What Ingredients Make Gorilla Glue Special?

Anyone following the saga of Tessica Brown probably wondered: Why would anyone use Gorilla Glue in their hair?

Brown, a daycare and dance studio owner from Violet, Louisiana, ran out of her favorite hairspray, Got2B Glued, so she reached for something else: a bottle of Gorilla Spray Adhesive from the brand Gorilla Glue, reported The New York Times. She thought she could wash it all out by the time she got home. Her hair stayed slicked back for a month.

If you've ever needed to fix something, you know that you'd either grab duct tape or super glue. Gorilla Glue is a brand of very strong adhesive (they also make a type of super glue) and is absolutely not formulated for hair. Not all glues are created equal. And everyone knows how annoying it is to remove drops of super glue when it dries on your skin.

The brand describes its product on its website as "industrial" and producing an "incredibly strong bond to virtually anything." The company's Materials Safety Data Sheet showed that the adhesive can cause skin irritation and should absolutely not be ingested since it can cause blockages. Do not eat Gorilla Glue, kids!

So what is it that makes Gorilla Glue, and other adhesives of its type, so sticky and long-lasting that Brown needed a four-hour surgery to get it all out?

You need to dissolve its main ingredient

Gorilla Glue, in its original formulation, is not your typical adhesive. Unlike glue sticks or the white paste you may have used as a child, it's not going to wash off easily.
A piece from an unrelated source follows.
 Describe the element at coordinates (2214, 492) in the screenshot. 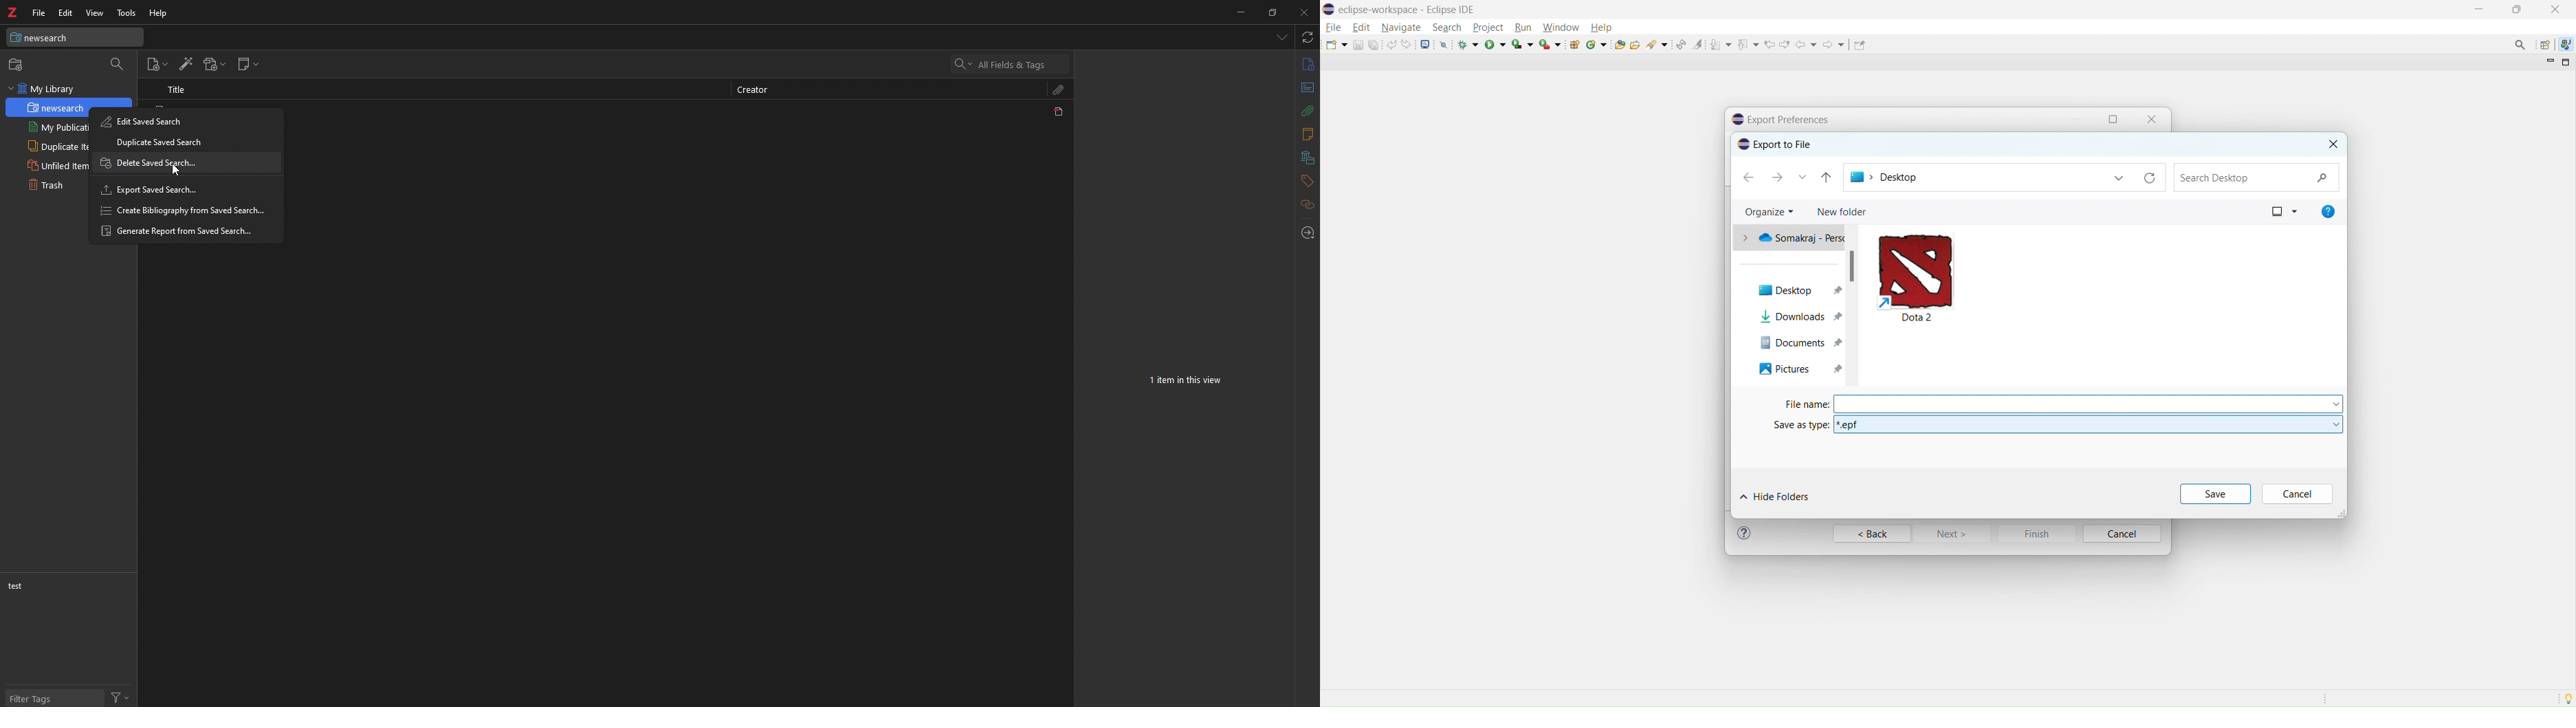

I see `Save` at that location.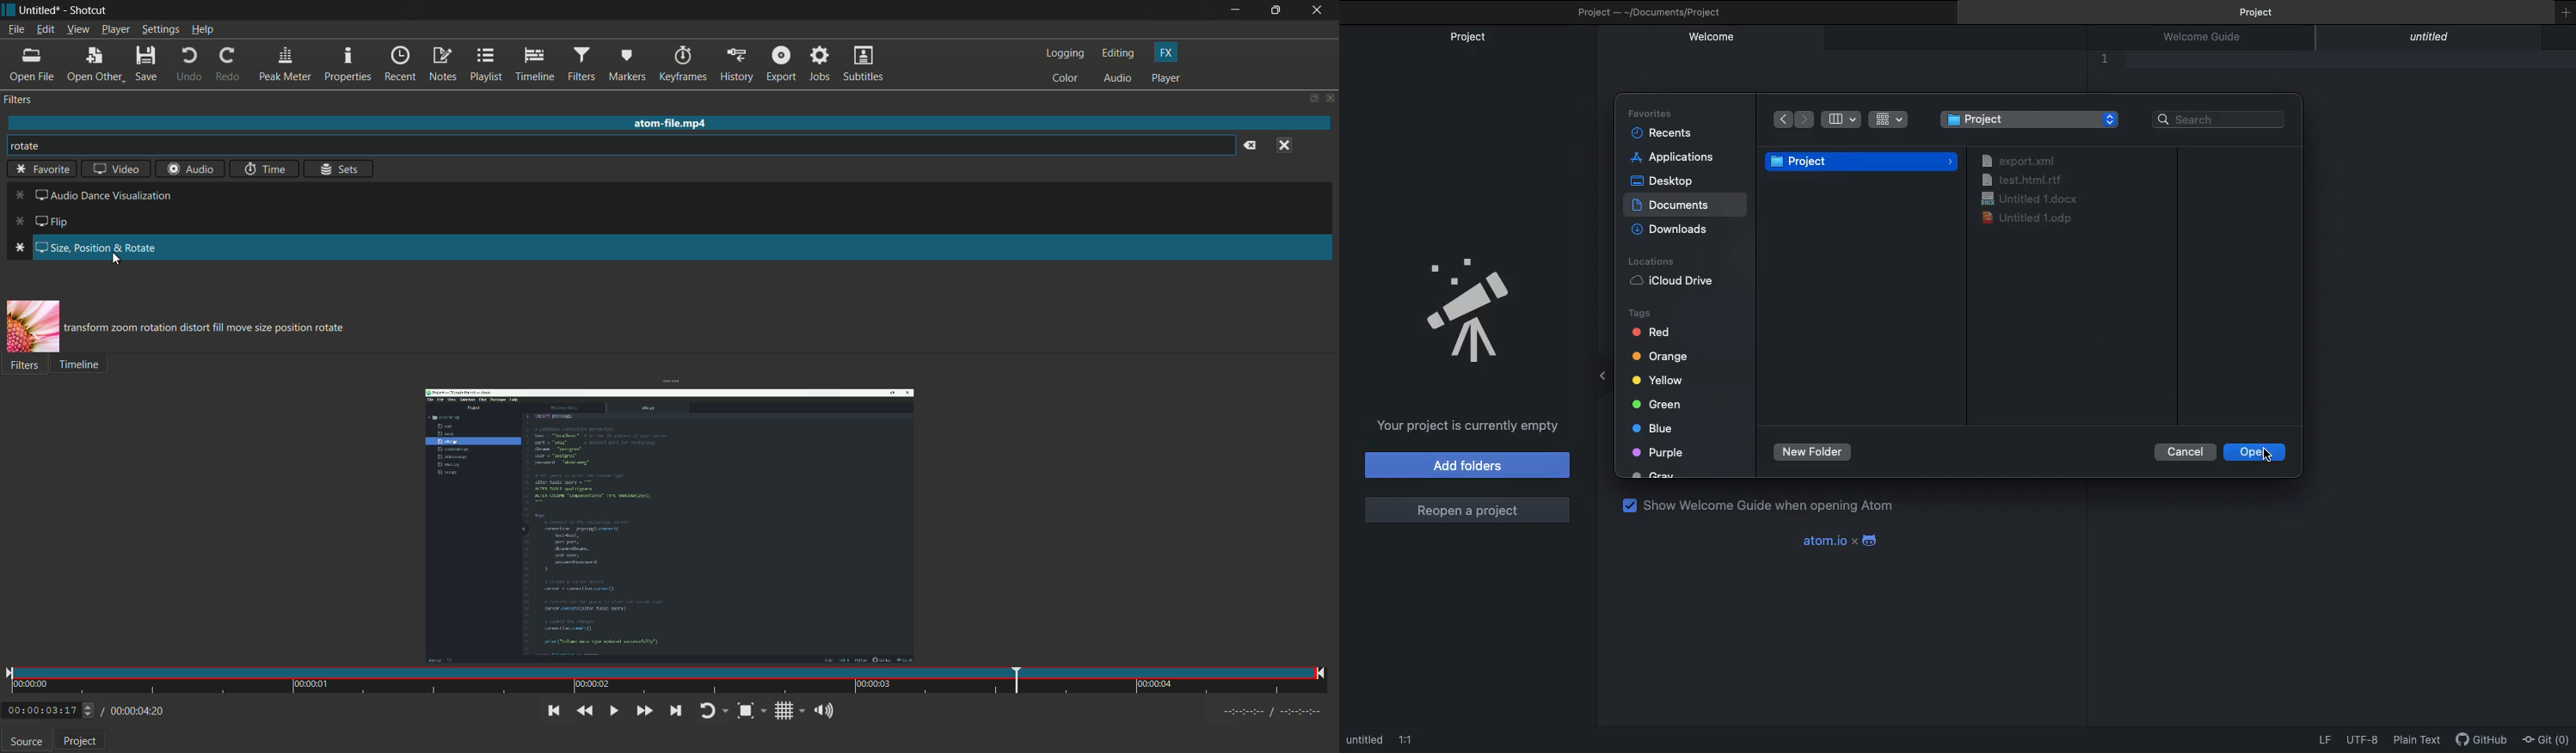 The image size is (2576, 756). I want to click on editing, so click(1120, 54).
It's made to stick to anything — wood, metal, stone, ceramic, glass, paper, and even certain types of plastic.

The brand said the glue was first discovered in Indonesia. Furniture makers used the adhesive to bond teak wood. Soon, the company realized that it doesn't just work on teak, but other materials as well. Gorilla Glue claims its formula is waterproof, so it won't break down when exposed to outside elements, and that it will stay bonded no matter if it's cold or hot.

One of the reasons the glue sticks to things so firmly, the company said, is that the formula expands three times as much in the material.

Gorilla Glue is a type of water-activated polyurethane adhesive. Polyurethane is used for a variety of things, including making plastics, foam, and synthetic fabrics. According to Resin Expert, polyurethane glue relies on the chemical reaction of the substances with a hardener. It's a mix of different chemicals like silane, diphenymethane-diisocyanate, and even isopropyl alcohol. To bond something, the brand usually recommends that you put moisture on one side of the material and then apply the glue to the other, drier side to create the bond.

Gorilla Glue stays stuck to anything. But fortunately for Brown, as CNN reports, a surgeon created a solvent that dissolved the polyurethane and freed her hair.